Na segunda-feira, Leônidas Iza, dirigente da Conaei, mostrou excessiva disposição para negociar afirmando que reconhecia "o esforço do governo nacional" e acrescentou "temos insistido em dois pontos, se como povos e nacionalidades insistimos no restante do pontos, estaríamos sendo irresponsáveis com o momento atual". Disse ainda estar disposto a negociar dizendo que "nós propusemos no primeiro ponto (em relação ao aumento de combustível) reduzir 40 centavos, o governo propõe 10 centavos. Por isso pedimos que façam um esforço para que haja uma mediação e que de parte a parte podemos ganhar e perder".
Com o rompimento do diálogo, o governo Lasso envia uma mensagem clara, não está disposto a dar muito mais.
Ao mesmo tempo, a Assembleia Nacional retomou a sessão em que discutiu a proposta da bancada de oposição da UNES (referenciada ao ex-presidente Rafael Correa) de "morte cruzada", mecanismo que inclui a destituição de Lasso e o fechamento do próprio Congresso, para uma nova convocação eleitoral.
A medida parlamentar busca atuar como uma forma de pressão contra o governo, já que para que ele avance efetivamente, são necessários 91 votos para a destituição de Lasso, número que a UNES parece longe de ter.
O presidente Lasso pode se mostrar duro novamente porque aproveita as concessões e o apelo à desmobilização da liderança da Conaie.

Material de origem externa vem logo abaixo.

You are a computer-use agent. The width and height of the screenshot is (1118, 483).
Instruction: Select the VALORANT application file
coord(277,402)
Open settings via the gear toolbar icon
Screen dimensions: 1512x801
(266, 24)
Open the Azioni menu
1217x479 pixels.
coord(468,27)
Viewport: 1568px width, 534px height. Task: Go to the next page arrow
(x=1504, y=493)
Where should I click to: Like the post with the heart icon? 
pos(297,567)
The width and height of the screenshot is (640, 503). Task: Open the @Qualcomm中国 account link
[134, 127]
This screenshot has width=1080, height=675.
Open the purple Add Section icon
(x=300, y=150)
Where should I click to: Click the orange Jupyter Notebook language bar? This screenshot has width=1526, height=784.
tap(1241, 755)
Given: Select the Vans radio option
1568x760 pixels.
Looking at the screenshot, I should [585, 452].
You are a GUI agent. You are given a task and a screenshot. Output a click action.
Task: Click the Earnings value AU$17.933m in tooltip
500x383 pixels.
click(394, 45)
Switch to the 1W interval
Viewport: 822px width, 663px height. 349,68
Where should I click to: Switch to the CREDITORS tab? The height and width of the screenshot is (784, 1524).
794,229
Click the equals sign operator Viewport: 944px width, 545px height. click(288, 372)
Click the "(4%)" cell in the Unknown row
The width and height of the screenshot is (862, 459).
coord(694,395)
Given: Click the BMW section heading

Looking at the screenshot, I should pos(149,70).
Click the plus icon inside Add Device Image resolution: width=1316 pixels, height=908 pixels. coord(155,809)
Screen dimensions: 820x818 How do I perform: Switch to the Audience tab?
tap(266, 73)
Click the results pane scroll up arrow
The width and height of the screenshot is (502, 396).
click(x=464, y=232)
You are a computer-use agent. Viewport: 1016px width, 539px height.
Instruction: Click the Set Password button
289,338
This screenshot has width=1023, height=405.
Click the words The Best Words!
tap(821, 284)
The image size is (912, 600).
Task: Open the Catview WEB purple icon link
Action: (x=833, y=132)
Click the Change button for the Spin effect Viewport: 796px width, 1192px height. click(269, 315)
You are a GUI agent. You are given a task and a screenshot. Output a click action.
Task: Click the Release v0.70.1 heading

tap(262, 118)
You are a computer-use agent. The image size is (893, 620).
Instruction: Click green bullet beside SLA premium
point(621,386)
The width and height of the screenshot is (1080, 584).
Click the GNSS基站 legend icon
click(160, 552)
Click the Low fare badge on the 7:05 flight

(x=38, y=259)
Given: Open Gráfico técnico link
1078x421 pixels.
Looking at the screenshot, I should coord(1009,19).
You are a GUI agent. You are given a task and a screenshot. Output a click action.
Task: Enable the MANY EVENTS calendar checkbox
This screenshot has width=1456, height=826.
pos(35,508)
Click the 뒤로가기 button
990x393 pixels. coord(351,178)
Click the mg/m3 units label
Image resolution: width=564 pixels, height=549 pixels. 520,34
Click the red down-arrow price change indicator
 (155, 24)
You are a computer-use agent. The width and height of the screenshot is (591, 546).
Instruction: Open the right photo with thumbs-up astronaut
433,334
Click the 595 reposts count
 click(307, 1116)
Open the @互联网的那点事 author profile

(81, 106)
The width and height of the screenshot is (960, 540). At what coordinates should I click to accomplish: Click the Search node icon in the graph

Os protestos que se espalharam em vários centros urbanos e diferentes regiões, aos quais se juntaram milhares de jovens dos bairros populares de Quito, aos quais se somou o apoio de milhares de estudantes que fizeram parte da organização solidária com os manifestantes que ergueram barricadas e enfrentaram a polícia, colocou seu governo em xeque, mas a política da direção do movimento indígena voltou, como em 2019, a dar vida ao Executivo que, com apoio do Exército e pouquíssimas concessões, busca superar a crise.